» What is asked
Turn every line of the records below into a numbered list, leaving out the blank lines.

» Records shown
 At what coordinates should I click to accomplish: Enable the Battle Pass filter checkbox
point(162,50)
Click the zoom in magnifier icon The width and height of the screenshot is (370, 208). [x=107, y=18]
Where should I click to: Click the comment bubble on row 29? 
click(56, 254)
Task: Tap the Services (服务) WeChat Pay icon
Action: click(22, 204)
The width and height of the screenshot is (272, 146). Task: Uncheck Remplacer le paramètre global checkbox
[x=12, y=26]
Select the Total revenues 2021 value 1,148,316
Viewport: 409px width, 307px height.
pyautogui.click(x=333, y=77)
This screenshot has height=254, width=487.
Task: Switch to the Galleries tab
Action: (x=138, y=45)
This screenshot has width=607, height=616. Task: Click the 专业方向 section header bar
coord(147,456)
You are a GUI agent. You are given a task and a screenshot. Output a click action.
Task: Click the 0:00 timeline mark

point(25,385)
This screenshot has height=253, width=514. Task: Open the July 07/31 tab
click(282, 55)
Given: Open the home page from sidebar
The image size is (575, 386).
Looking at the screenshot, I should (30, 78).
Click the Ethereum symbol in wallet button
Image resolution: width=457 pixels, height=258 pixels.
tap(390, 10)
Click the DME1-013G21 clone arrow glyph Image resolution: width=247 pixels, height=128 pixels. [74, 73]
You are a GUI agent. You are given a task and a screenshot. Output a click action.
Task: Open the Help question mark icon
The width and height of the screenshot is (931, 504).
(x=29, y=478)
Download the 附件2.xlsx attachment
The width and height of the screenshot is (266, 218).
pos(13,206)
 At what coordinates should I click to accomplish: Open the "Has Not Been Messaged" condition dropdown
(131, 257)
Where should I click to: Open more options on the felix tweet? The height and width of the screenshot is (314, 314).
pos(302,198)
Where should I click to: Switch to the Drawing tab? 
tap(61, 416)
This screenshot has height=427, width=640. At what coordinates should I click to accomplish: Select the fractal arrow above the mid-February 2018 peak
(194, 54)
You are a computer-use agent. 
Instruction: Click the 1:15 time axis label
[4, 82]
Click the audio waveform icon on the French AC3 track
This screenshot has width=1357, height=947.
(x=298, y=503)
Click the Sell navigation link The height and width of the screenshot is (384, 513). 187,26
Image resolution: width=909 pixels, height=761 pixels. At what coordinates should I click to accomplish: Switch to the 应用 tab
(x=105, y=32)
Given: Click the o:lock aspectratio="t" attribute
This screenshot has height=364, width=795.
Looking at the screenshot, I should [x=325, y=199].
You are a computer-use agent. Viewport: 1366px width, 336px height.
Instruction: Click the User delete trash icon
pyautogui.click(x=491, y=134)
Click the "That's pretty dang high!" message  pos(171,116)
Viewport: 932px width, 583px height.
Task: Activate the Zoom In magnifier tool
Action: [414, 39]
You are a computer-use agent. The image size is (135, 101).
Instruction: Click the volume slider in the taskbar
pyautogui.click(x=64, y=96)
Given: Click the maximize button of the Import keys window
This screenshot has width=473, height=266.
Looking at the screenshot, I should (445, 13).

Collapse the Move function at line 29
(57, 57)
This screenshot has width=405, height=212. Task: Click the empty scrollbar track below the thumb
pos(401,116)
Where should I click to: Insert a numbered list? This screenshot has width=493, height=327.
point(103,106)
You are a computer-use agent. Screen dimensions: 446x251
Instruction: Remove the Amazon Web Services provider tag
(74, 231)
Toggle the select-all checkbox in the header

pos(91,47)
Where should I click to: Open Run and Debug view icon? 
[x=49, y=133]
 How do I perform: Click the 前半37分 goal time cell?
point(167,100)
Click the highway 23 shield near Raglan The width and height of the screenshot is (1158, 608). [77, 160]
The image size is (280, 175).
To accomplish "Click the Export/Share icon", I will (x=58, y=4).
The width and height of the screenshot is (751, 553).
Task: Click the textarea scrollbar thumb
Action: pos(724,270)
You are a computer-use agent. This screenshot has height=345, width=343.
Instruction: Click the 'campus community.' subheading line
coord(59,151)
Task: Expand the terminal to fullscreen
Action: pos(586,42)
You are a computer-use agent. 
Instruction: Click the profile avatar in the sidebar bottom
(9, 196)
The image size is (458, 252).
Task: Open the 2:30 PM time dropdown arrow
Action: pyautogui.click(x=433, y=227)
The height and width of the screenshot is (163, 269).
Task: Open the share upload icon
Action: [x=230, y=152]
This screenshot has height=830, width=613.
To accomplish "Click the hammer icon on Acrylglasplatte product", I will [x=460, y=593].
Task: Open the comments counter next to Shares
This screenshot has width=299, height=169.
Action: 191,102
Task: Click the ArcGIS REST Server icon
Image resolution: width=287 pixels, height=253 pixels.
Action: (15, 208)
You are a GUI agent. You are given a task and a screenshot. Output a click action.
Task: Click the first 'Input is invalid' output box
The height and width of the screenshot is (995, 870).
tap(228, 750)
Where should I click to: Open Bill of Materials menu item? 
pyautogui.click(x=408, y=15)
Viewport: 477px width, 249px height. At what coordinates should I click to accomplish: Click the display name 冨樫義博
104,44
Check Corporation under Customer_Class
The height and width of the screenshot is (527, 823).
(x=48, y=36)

» Answer to this problem
1.  At what coordinates should I click to accomplish: Enable the Battle Pass filter checkbox
2. point(162,50)
3. Click the zoom in magnifier icon The width and height of the screenshot is (370, 208). [x=107, y=18]
4. Where should I click to: Click the comment bubble on row 29? 
5. click(56, 254)
6. Task: Tap the Services (服务) WeChat Pay icon
7. Action: click(22, 204)
8. The width and height of the screenshot is (272, 146). Task: Uncheck Remplacer le paramètre global checkbox
9. [x=12, y=26]
10. Select the Total revenues 2021 value 1,148,316
11. Viewport: 409px width, 307px height.
12. pyautogui.click(x=333, y=77)
13. This screenshot has height=254, width=487.
14. Task: Switch to the Galleries tab
15. Action: (x=138, y=45)
16. This screenshot has width=607, height=616. Task: Click the 专业方向 section header bar
17. coord(147,456)
18. You are a GUI agent. You are given a task and a screenshot. Output a click action.
19. Task: Click the 0:00 timeline mark
20. point(25,385)
21. This screenshot has height=253, width=514. Task: Open the July 07/31 tab
22. click(282, 55)
23. Given: Open the home page from sidebar
24. The image size is (575, 386).
25. Looking at the screenshot, I should (30, 78).
26. Click the Ethereum symbol in wallet button
27. Image resolution: width=457 pixels, height=258 pixels.
28. tap(390, 10)
29. Click the DME1-013G21 clone arrow glyph Image resolution: width=247 pixels, height=128 pixels. [74, 73]
30. You are a GUI agent. You are given a task and a screenshot. Output a click action.
31. Task: Open the Help question mark icon
32. The width and height of the screenshot is (931, 504).
33. (x=29, y=478)
34. Download the 附件2.xlsx attachment
35. The width and height of the screenshot is (266, 218).
36. pos(13,206)
37.  At what coordinates should I click to accomplish: Open the "Has Not Been Messaged" condition dropdown
38. (131, 257)
39. Where should I click to: Open more options on the felix tweet? The height and width of the screenshot is (314, 314).
40. pos(302,198)
41. Where should I click to: Switch to the Drawing tab? 
42. tap(61, 416)
43. This screenshot has height=427, width=640. At what coordinates should I click to accomplish: Select the fractal arrow above the mid-February 2018 peak
44. (194, 54)
45. You are a computer-use agent. 
46. Instruction: Click the 1:15 time axis label
47. [4, 82]
48. Click the audio waveform icon on the French AC3 track
49. This screenshot has width=1357, height=947.
50. (x=298, y=503)
51. Click the Sell navigation link The height and width of the screenshot is (384, 513). 187,26
52. Image resolution: width=909 pixels, height=761 pixels. At what coordinates should I click to accomplish: Switch to the 应用 tab
53. (x=105, y=32)
54. Given: Click the o:lock aspectratio="t" attribute
55. This screenshot has height=364, width=795.
56. Looking at the screenshot, I should [x=325, y=199].
57. You are a computer-use agent. Viewport: 1366px width, 336px height.
58. Instruction: Click the User delete trash icon
59. pyautogui.click(x=491, y=134)
60. Click the "That's pretty dang high!" message  pos(171,116)
61. Viewport: 932px width, 583px height.
62. Task: Activate the Zoom In magnifier tool
63. Action: [414, 39]
64. You are a computer-use agent. The image size is (135, 101).
65. Instruction: Click the volume slider in the taskbar
66. pyautogui.click(x=64, y=96)
67. Given: Click the maximize button of the Import keys window
68. This screenshot has width=473, height=266.
69. Looking at the screenshot, I should (445, 13).
70. Collapse the Move function at line 29
71. (57, 57)
72. This screenshot has width=405, height=212. Task: Click the empty scrollbar track below the thumb
73. pos(401,116)
74. Where should I click to: Insert a numbered list? This screenshot has width=493, height=327.
75. point(103,106)
76. You are a computer-use agent. Screen dimensions: 446x251
77. Instruction: Remove the Amazon Web Services provider tag
78. (74, 231)
79. Toggle the select-all checkbox in the header
80. pos(91,47)
81. Where should I click to: Open Run and Debug view icon? 
82. [x=49, y=133]
83.  How do I perform: Click the 前半37分 goal time cell?
84. point(167,100)
85. Click the highway 23 shield near Raglan The width and height of the screenshot is (1158, 608). [77, 160]
86. The image size is (280, 175).
87. To accomplish "Click the Export/Share icon", I will (x=58, y=4).
88. The width and height of the screenshot is (751, 553).
89. Task: Click the textarea scrollbar thumb
90. Action: pos(724,270)
91. You are a computer-use agent. This screenshot has height=345, width=343.
92. Instruction: Click the 'campus community.' subheading line
93. coord(59,151)
94. Task: Expand the terminal to fullscreen
95. Action: pos(586,42)
96. You are a computer-use agent. 
97. Instruction: Click the profile avatar in the sidebar bottom
98. (9, 196)
99. The image size is (458, 252).
100. Task: Open the 2:30 PM time dropdown arrow
101. Action: pyautogui.click(x=433, y=227)
102. The height and width of the screenshot is (163, 269).
103. Task: Open the share upload icon
104. Action: [x=230, y=152]
105. This screenshot has height=830, width=613.
106. To accomplish "Click the hammer icon on Acrylglasplatte product", I will [x=460, y=593].
107. Task: Open the comments counter next to Shares
108. This screenshot has width=299, height=169.
109. Action: 191,102
110. Task: Click the ArcGIS REST Server icon
111. Image resolution: width=287 pixels, height=253 pixels.
112. Action: (15, 208)
113. You are a GUI agent. You are given a task and a screenshot. Output a click action.
114. Task: Click the first 'Input is invalid' output box
115. The height and width of the screenshot is (995, 870).
116. tap(228, 750)
117. Where should I click to: Open Bill of Materials menu item? 
118. pyautogui.click(x=408, y=15)
119. Viewport: 477px width, 249px height. At what coordinates should I click to accomplish: Click the display name 冨樫義博
120. 104,44
121. Check Corporation under Customer_Class
122. The height and width of the screenshot is (527, 823).
123. (x=48, y=36)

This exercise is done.